Hackers took advantage of gaps in cybersecurity coverage at the periphery of the Society for Worldwide Interbank Financial Telecommunication’s (SWIFT) network — which enables cross-border banking transactions worth trillions for some 10,000 banks that use the service across more than 200 countries — to pull off a series of cyberheists in the past year.
The financial institutions included banks in India, Vietnam, Ecuador and Bangladesh. While not all of the heists were successful, The Wall Street Journal said Bangladesh’s central bank and a commercial bank in Ecuador lost a combined $90 million.
The cybercriminals behind the Bangladesh heist reportedly used malware to steal bank codes and place fake transfer orders. At the time, the central bank was not using two-factor authentication measures.
The controversy over SWIFT’s security flaws, especially those tied to its messaging terminals, has been growing since 2016. A number of officials have spoken out against SWIFT’s lack of action in addressing these flaws and broader security concerns.
SWIFT software, while distributed with two-factor authentication built-in, reportedly allows users to opt-out of the security measure.
“Swift was not watching for the launch of cyberattacks on its customers beyond the core network,” Marcus Treacher, a Swift board member from 2010 to 2016 and now an executive at digital payments startup Ripple, an alternative to Swift, told the Wall Street Journal.
Smaller entities among its network have been known to be potential threats to the overall security of the network at large.
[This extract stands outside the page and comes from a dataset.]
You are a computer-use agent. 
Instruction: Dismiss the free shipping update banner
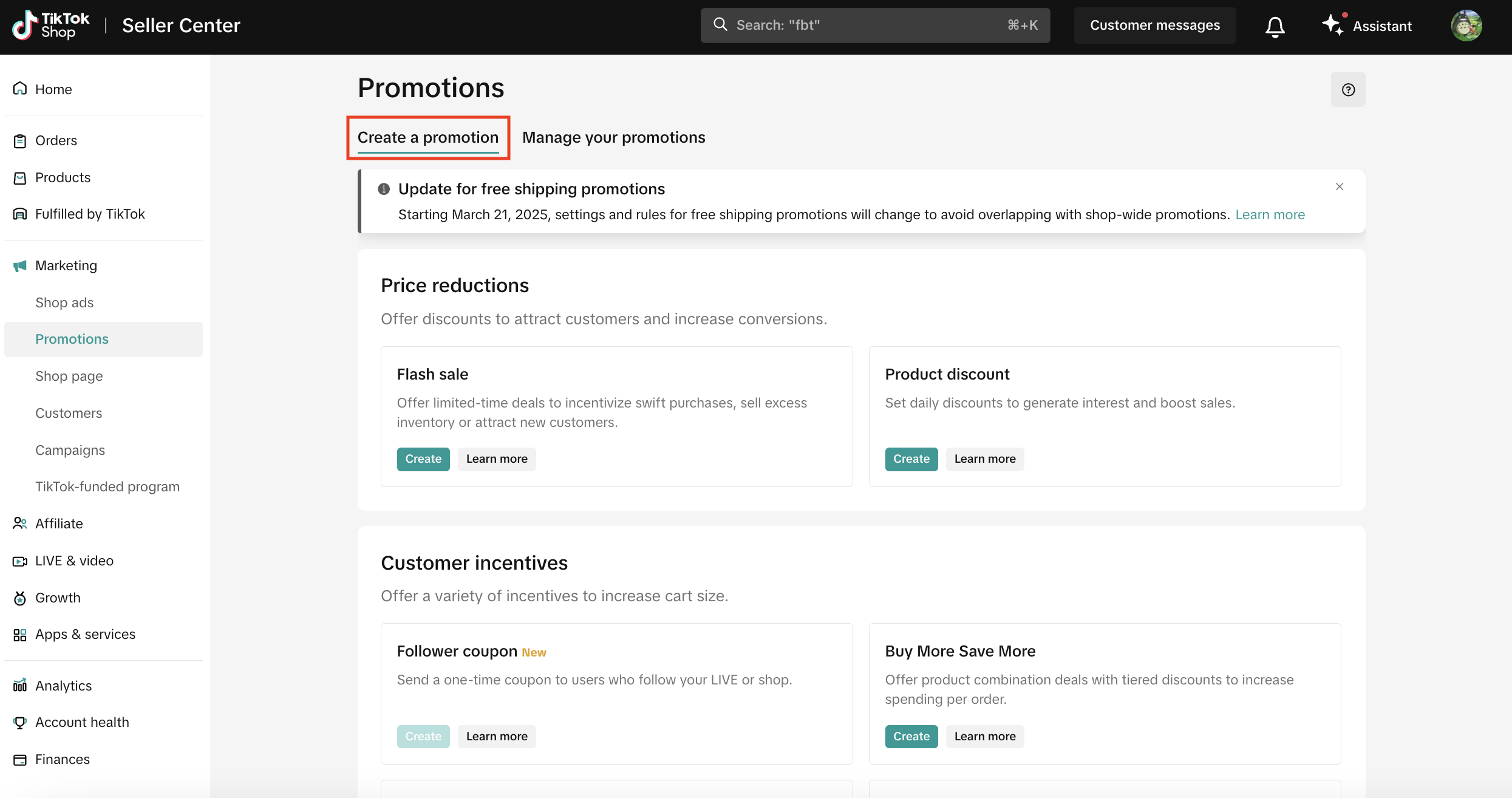point(1340,186)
The network reportedly released new security standards for its customers in April.
Gottfried Leibbrandt, SWIFT’s chief executive, was quoted in a statement: “While customers remain responsible for securing their own environment, we are dedicating very substantial efforts and resources to our customer security program, which aims to help customers improve their security and prevent these frauds.”
Federal prosecutors are building cases against North Korea that would point toward that nation as being behind the theft at the Bangladesh central bank.